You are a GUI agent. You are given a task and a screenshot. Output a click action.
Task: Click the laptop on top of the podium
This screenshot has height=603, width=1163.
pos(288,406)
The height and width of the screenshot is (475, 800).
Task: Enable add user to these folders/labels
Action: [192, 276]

------------------------------

*WHAT THIS TASK INVOLVES*
Output the listing exactly.

*TASK OUTPUT*
You are a GUI agent. You are given a task and a screenshot. Output a click action.
Task: Click the laptop on top of the podium
This screenshot has height=603, width=1163.
pos(288,406)
The height and width of the screenshot is (475, 800).
Task: Enable add user to these folders/labels
Action: [192, 276]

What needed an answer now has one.